The cold weather has done nothing to cool Melbourne property prices

From The Real Estate Conversation.

The cold weather hasn’t cooled Melbourne’s property prices: in the three months to 30 June, the city’s median house price increased for the fifth consecutive quarter.

New REIV data shows the metropolitan Melbourne median house price rose 2.9 per cent in the three months to June 30, to $822,000.

The top growth suburbs were spread right across Melbourne, and at both the low and high ends of the market, from Broadmeadows and Roxburgh Park in the north, to Malvern East and Toorak in the south-east.
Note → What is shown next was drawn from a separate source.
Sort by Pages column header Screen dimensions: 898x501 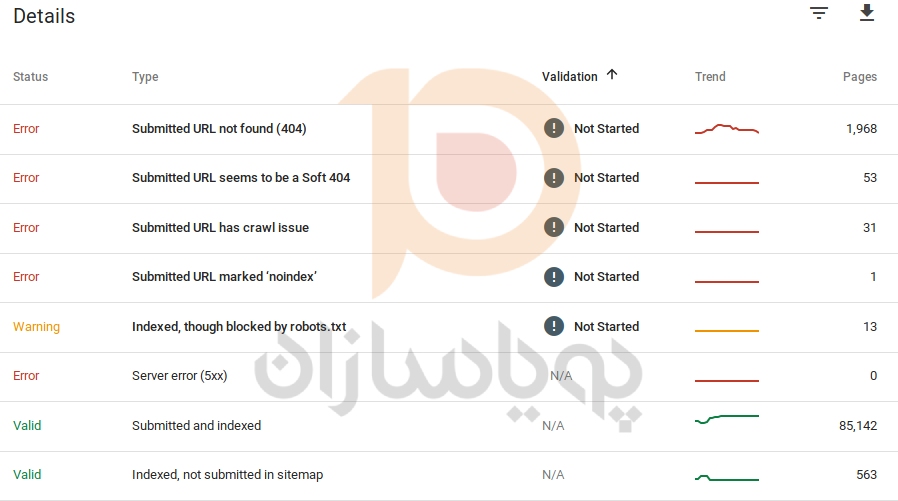point(859,77)
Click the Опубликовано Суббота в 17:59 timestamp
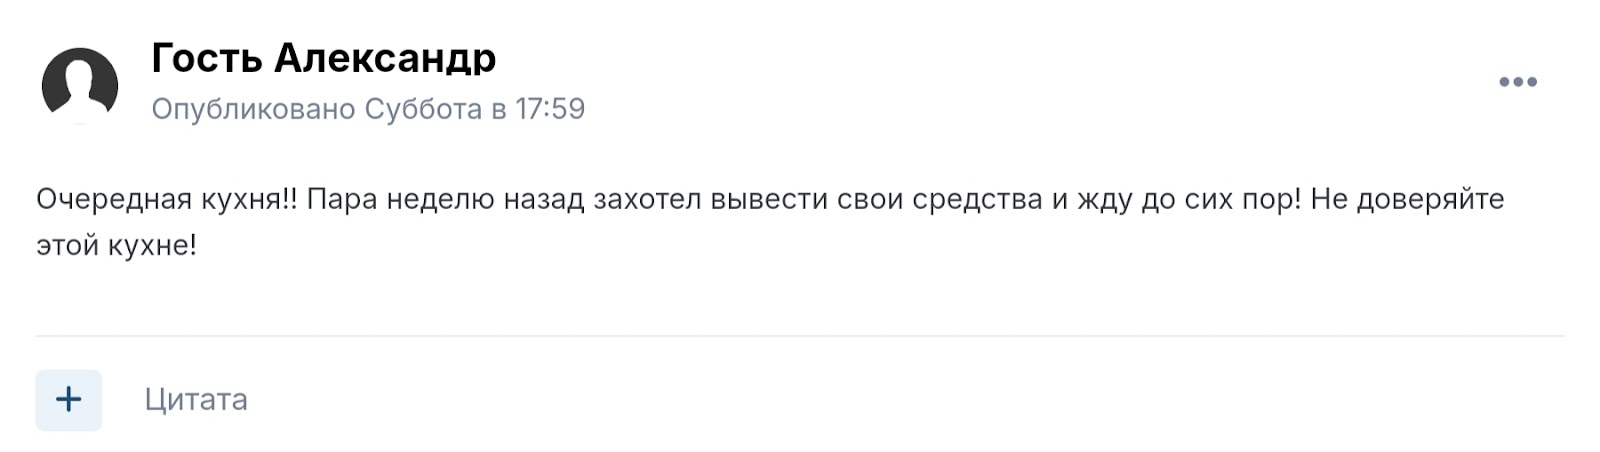The image size is (1600, 452). click(x=368, y=108)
Croydon in the outer east experienced the city’s largest quarterly increase, up more than 20 per cent to a median of $810,000.

Source: REIV.

REIV acting president Richard Simpson said Melbourne’s property market continues to perform strongly, boosted by a buoyant auction market.

“It has been an exceptional year for the property sector, with numerous auction records falling in the first half of 2017,” he said.
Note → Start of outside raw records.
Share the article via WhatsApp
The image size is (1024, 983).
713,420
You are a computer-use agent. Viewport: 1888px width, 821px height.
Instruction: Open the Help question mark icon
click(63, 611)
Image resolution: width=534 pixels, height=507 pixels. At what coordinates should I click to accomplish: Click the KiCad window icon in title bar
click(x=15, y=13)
“More than 10,300 homes have gone under the hammer in the June quarter – a record for this time of year.

Simpson attributed the strong price growth to strong population growth, record low interest rates, and strong buyer demand.

“It’s certainly a sellers’ market at present with strong competition for homes across the city, particularly in Melbourne’s more affordable areas,” said Simpson.

Half of the top-growth suburbs are priced below the Melbourne’s median, suggesting buyers continue to seek value further from the city, he said.

Source: REIV.

The data confirms Toorak’s position as Melbourne’s most expensive suburb.

Source: REIV.

Melbourne’s apartment sector performed similarly well in the June quarter, with the metropolitan Melbourne median apartment price increasing 4.3 per cent to $606,500.

“Contrary to popular opinion, Melbourne’s apartment market has been growing steadily for the past year with strong price growth in inner city areas,” said Simpson.

House prices in regional Victoria rose strongly for the second consecutive quarter, up two per cent in June to a record high $385,000.